フィリピンでの会計基準は国際会計基準(IFRS)であり、日本の会計基準はそれとは別ですので、子会社の定義が異なります。まずは、それぞれの定義の違いを説明いたします。
【日本の会計基準】
子会社は支配力基準で決定し、具体的には下記のいずれかを満たす場合、支配が存在すると考えられます。
- 議決権の過半数を自己の計算において所有している場合
- 議決権の40%以上50%以下を自己の計算において所有し、かつ、自己の計算において所有している議決権と緊密な者及び同意している者が所有している議決権とを合せて他の企業の議決権の過半数を占めている場合
【IFRSの場合】
子会社は支配の概念(パワーとリターン)で決定し、具体的には下記のいずれかを満たす場合、支配が存在すると考えられます。

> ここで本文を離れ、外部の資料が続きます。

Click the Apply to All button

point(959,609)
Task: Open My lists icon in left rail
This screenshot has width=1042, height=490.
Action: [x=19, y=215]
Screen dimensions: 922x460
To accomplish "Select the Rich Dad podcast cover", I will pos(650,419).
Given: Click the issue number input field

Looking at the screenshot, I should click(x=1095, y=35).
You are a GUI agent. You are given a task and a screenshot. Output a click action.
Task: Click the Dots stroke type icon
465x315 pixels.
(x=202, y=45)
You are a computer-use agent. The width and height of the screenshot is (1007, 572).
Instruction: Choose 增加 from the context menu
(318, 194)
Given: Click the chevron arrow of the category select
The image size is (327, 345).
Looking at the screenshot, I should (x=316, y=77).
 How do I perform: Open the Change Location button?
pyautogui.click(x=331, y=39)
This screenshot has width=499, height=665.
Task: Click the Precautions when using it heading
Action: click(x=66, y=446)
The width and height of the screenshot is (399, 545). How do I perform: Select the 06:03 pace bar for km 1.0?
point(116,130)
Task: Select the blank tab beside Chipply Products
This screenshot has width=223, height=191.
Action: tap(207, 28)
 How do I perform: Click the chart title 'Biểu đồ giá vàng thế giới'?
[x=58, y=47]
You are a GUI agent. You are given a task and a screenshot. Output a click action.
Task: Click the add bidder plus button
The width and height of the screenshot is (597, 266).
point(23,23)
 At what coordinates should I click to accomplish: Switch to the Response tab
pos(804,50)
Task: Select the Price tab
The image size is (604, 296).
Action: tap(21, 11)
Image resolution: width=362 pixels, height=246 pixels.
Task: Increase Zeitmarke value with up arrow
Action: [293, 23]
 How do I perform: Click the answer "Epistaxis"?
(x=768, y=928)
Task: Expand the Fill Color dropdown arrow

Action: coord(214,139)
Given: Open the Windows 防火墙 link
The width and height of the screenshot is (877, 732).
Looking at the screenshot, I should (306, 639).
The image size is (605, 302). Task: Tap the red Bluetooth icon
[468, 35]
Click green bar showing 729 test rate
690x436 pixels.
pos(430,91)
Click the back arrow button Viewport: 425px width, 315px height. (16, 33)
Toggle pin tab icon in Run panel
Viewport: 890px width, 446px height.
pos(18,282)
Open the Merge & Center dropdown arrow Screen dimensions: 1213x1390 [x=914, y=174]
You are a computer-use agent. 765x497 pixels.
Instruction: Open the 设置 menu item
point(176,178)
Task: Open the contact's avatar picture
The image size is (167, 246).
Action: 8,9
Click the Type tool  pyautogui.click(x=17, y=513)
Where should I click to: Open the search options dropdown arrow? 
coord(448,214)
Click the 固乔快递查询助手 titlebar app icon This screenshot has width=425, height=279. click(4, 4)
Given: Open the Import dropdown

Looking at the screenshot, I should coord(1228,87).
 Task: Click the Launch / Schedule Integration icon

- 議決権の過半数を自己の計算において所有している場合
- 他の投資企業との契約により議決権の過半数を支配する力を有する
- 法令及び契約書により財務及び経営方針を左右しうる力を有する
- 取締役会又はそれと同等の経営機関の過半数の構成員を選任又は解任する力を有しており、当該取締役会又はそれと同等の経営機関により会社が支配されている
- 取締役会又はそれと同等の経営機関で過半数以上の投票権を集める力を有しており、当該取締役会又はそれと同等の経営機関により会社が支配されている
上記の通り、日本の会計基準では数値基準が示されています。したがって、40%未満の議決権しか所有しておらず、自己の議決権と緊密な者及び同意している者の議決権合計が50%以下の場合、日本基準では支配が存在しないことになりますが、IFRSでは上記要件(1から5)のいずれかを満たせば支配が存在すると判断される可能性がございます。
今週もどうぞよろしくお願い致します。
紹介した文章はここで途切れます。